Sequencing and comparative analysis of IncP-1α antibiotic resistance plasmids reveal a highly conserved backbone and differences within accessory regions

Although IncP-1 plasmids are important for horizontal gene transfer among bacteria, in particular antibiotic resistance spread, so far only three plasmids from the subgroup IncP-1α have been completely sequenced. In this study we doubled this number. The three IncP-1α plasmids pB5, pB11 and pSP21 were isolated from bacteria of two different sewage treatment plants and sequenced by a combination of next-generation and capillary sequencing technologies. A comparative analysis including the previously analysed IncP-1α plasmids RK2, pTB11 and pBS228 revealed a highly conserved plasmid backbone (at least 99.9% DNA sequence identity) comprising 54 core genes. The accessory elements of the plasmid pB5 constitute a class 1 integron interrupting the parC gene and an IS 6100 copy inserted into the integron. In addition, the tetracycline resistance genes tetAR and the IS TB11-like element are located between the klc operon and the trfA–ssb operon.

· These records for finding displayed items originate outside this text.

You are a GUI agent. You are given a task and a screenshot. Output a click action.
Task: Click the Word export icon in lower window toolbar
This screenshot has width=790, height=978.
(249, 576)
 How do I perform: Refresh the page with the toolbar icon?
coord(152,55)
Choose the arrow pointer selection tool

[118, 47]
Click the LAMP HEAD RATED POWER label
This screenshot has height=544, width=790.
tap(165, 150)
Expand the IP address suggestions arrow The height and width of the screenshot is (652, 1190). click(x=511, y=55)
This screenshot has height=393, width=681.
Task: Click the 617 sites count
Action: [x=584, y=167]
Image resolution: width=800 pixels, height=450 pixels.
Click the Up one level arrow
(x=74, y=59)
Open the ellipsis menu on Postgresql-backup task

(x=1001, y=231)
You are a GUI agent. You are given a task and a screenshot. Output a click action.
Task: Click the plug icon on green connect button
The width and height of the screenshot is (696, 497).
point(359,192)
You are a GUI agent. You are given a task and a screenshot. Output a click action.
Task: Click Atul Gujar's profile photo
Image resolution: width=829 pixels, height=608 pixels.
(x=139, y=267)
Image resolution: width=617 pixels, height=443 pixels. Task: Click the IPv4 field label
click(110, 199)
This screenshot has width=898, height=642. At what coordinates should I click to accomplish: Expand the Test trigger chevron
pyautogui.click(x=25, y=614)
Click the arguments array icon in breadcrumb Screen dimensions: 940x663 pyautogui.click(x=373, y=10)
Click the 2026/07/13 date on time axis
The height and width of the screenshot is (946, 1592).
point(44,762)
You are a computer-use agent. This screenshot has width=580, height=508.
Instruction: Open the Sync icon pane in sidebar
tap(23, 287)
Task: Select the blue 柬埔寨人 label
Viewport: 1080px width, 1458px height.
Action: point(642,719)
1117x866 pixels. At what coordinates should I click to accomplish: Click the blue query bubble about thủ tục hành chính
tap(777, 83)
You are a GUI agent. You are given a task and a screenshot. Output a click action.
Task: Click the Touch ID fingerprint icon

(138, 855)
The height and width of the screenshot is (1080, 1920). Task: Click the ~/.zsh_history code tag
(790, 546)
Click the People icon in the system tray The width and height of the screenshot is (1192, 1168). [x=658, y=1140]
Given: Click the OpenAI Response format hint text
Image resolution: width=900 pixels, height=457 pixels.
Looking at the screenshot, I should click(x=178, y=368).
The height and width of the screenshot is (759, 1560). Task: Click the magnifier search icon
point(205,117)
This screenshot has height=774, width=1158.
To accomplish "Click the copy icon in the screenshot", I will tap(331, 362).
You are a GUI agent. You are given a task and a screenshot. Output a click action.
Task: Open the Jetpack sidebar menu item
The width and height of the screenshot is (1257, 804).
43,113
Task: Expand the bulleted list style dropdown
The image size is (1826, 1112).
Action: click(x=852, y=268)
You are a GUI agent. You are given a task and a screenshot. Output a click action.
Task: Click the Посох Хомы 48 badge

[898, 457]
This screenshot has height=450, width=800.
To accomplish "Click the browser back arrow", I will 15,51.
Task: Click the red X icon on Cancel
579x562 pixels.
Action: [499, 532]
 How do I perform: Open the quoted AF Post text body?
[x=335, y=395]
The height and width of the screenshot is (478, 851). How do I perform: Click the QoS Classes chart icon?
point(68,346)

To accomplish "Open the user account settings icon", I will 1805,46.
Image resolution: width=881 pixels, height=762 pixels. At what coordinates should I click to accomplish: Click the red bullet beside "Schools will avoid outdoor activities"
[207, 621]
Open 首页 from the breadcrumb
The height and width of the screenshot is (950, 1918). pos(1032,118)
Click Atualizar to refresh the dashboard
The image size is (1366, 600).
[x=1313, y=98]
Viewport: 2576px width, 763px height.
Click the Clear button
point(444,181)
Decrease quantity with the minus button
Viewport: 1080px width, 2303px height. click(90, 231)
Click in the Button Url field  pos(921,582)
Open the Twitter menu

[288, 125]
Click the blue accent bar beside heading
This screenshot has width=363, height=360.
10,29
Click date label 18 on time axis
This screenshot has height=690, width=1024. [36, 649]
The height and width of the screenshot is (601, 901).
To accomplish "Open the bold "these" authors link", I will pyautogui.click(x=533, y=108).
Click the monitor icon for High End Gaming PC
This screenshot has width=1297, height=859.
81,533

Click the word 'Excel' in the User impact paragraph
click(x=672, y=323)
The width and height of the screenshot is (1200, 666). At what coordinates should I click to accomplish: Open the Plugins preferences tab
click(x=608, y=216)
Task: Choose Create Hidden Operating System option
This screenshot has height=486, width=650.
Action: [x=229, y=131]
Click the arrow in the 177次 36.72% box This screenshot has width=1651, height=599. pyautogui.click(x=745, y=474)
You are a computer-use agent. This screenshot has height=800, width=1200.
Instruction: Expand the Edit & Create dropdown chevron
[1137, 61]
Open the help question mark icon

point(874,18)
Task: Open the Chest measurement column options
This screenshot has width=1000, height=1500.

Plasmid pB11 is loaded with a Tn 5053-like mercury resistance transposon between the parCBA and parDE operons and contains tetAR that are identical to those identified in plasmid pB5 and the insertion sequence IS SP21. Plasmid pSP21 harbours an IS Pa7 element in a Tn 402 transposon including a class 1 integron between the partitioning genes parCBA and parDE. The IS-element IS SP21 (99.89% DNA sequence identity to IS SP21 from pB11), inserted downstream of the tetR gene and a copy of IS TB11 (identical to IS TB11 on pTB11) inserted between the genes pncA and pinR. On all three plasmids the accessory genes are almost always located between the backbone modules confirming the importance of the backbone functions for plasmid maintenance. The striking backbone conservation among the six completely sequenced IncP-1α plasmids is in contrast to the much higher diversity within the IncP-1β subgroup.